Peserta lain mengamini. Mereka berharap kegiatan seperti ini terus diadakan secara berkelanjutan, agar proses kaderisasi pemimpin pendidikan tak berhenti di satu titik.
Dari Hotel ke Sekolah
Namun pekerjaan sesungguhnya baru dimulai setelah para peserta kembali ke sekolah masing-masing. Di sinilah ide dan semangat diuji oleh kenyataan lapangan: keterbatasan anggaran, resistensi budaya organisasi, hingga tantangan geografis yang tak ringan.
Muhammadiyah tampaknya sadar, pelatihan seperti ini tak bisa lagi sekadar seremoni atau dokumentasi laporan.

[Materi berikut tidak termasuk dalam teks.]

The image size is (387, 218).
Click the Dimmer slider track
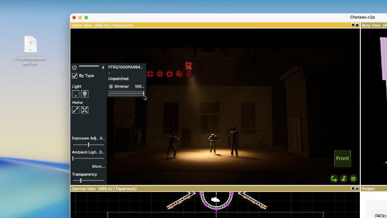click(126, 94)
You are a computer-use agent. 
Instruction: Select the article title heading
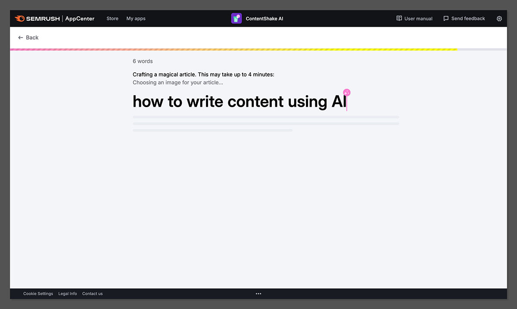click(x=239, y=102)
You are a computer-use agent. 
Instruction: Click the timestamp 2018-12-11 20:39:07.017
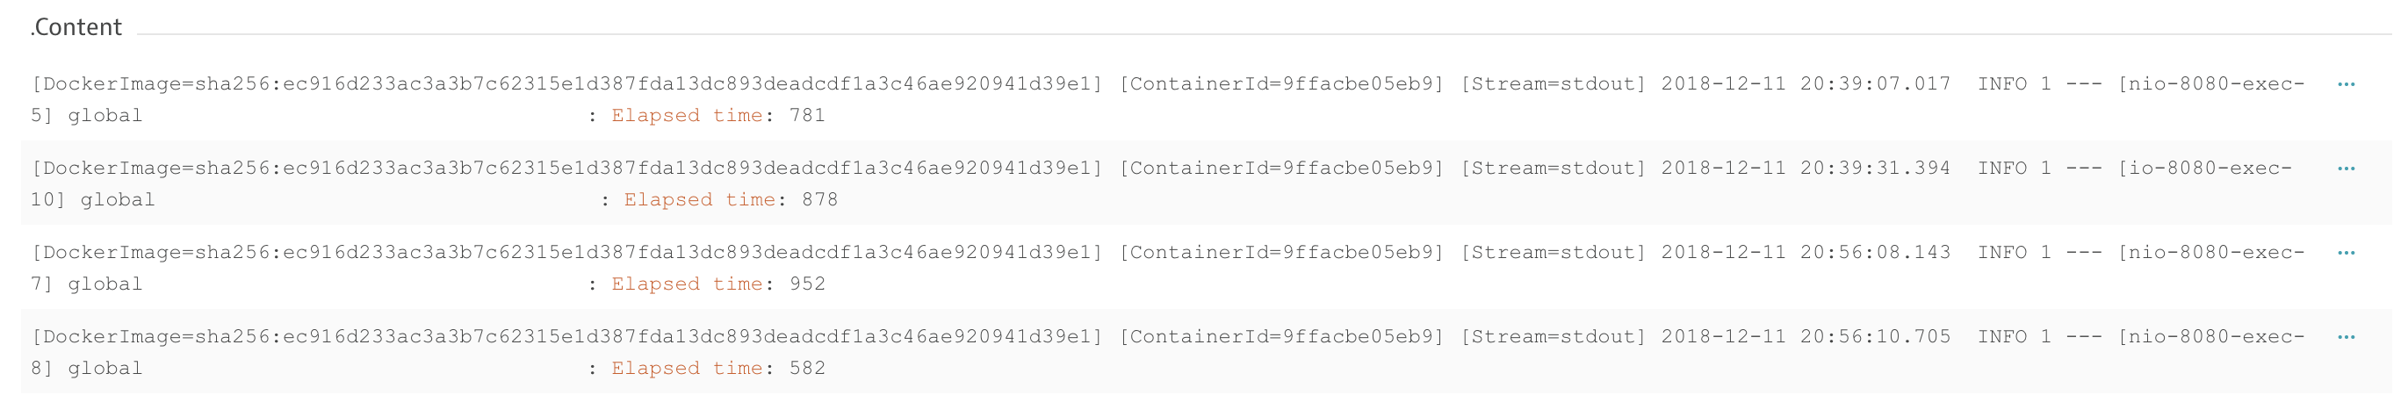1805,84
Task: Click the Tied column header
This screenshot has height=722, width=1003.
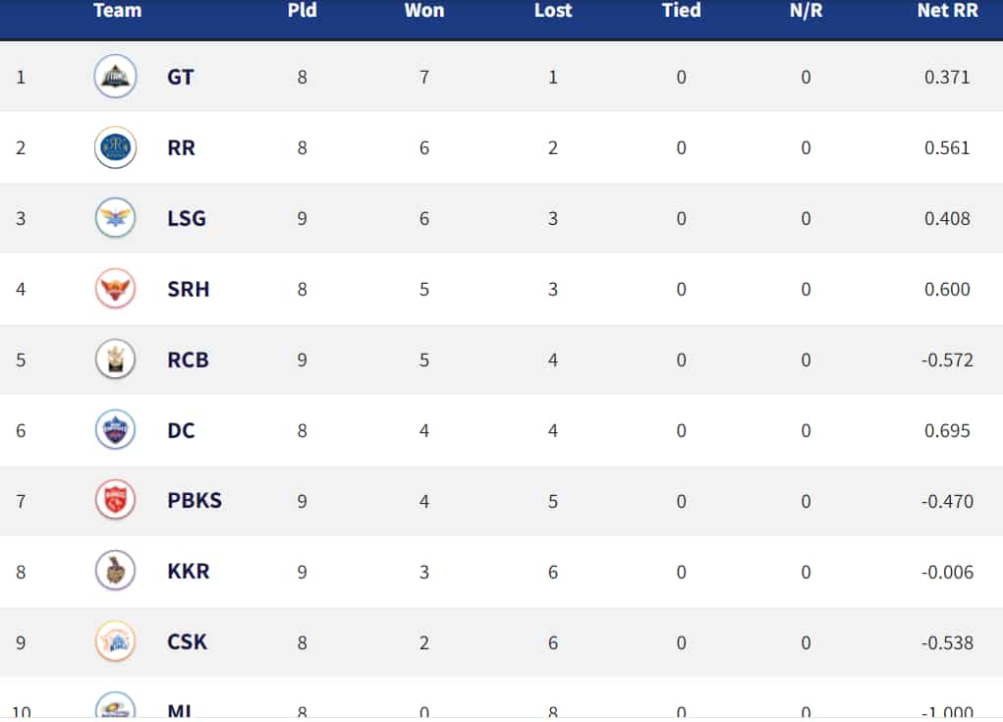Action: [681, 12]
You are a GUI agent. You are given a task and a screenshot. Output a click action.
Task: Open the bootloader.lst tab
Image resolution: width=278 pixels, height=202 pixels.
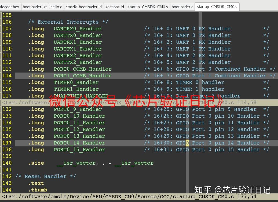[x=35, y=7]
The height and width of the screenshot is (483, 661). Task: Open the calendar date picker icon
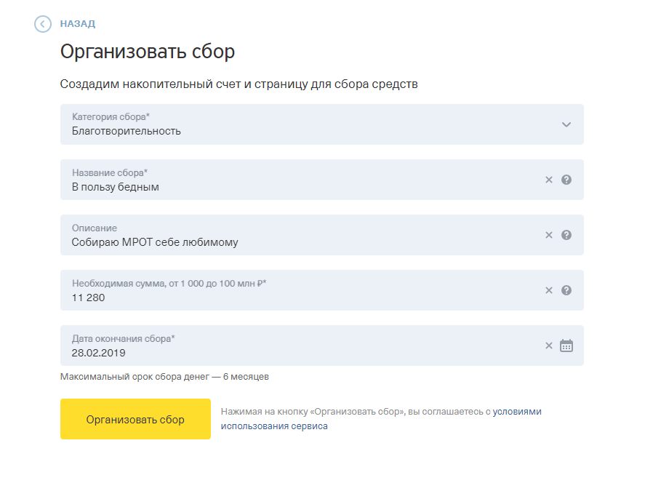pos(566,346)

Ia harus menjadi gerakan sistemik. Sebab, sebagaimana digarisbawahi dalam tema besar kegiatan ini, pendidikan bukan hanya soal kelas dan kurikulum, tapi soal membangun peradaban.
Diksuspim Regional Sulawesi II menandai fase baru dalam gerak langkah Muhammadiyah: menghidupkan sekolah, bukan sekadar mengelola bangunan. Dan para pemimpin yang digembleng di Makassar, kini ditunggu kerja sunyi mereka — dari ruang kelas yang berdebu hingga forum-forum keputusan di daerah-daerah terpencil.